No campo nacionalista, o AKP concorre com duas forças: o Partido Popular Republicano (CHP), fundado por Ataturk, que se moveu para a social-democracia, e obteve 26% dos votos nas eleições parlamentares de junho; e o Partido do Movimento Nacionalista (MHP), de extrema direita, que teve 17% dos votos. Na semana passada, assisti a uma manifestação de nacionalistas em Esmirna, em protesto contra os ataques da guerrilha curda aos soldados e policiais. Embora essas manifestações vão no caminho desejado por Erdogan, de estimular a hostilidade contra os curdos, não é necessário que os eleitores nacionalistas mordam a isca do presidente e troquem os candidatos de seus partidos pelos do AKP. Mas o quadro ao menos pode alimentar a fragmentação da oposição: antes mesmo da onda de ataques do PKK, o MHP já se recusava a negociar com os curdos do HDP. A oposição sequer conseguiu eleger um presidente para o Parlamento. Essa fragmentação inibe o surgimento de um rival à altura de Erdogan.

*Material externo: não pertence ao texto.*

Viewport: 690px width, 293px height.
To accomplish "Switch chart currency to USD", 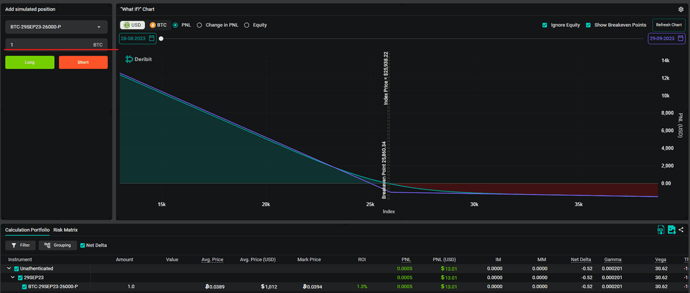I will point(132,25).
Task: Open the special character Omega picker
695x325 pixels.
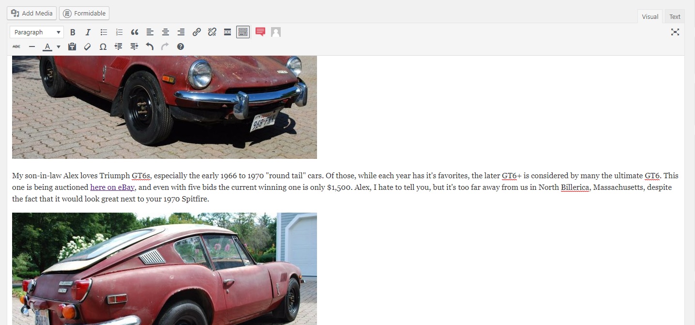Action: pyautogui.click(x=103, y=46)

Por outro lado, a violência do PKK é um problema para o HDP, que vinha atraindo votos tanto da maioria turca quanto da minoria alevita, uma seita próxima do xiismo, vítima de discriminação por parte de Erdogan. Nesse sentido, o partido curdo vinha se tornando uma força pluralista e ocupando o espaço antes pertencente ao AKP. Seu crescimento depende de sua capacidade de se distanciar do PKK. O partido vem se esforçando nesse sentido, ao condenar a violência da guerrilha curda. Mas pairam suspeitas, entre muitos turcos, de uma aliança secreta persistente entre a guerrilha e o partido.
Em um ambiente de intensa manipulação da informação, o futuro se torna ainda mais imprevisível. Uma coisa parece certa: a instabilidade na Turquia tende a aumentar.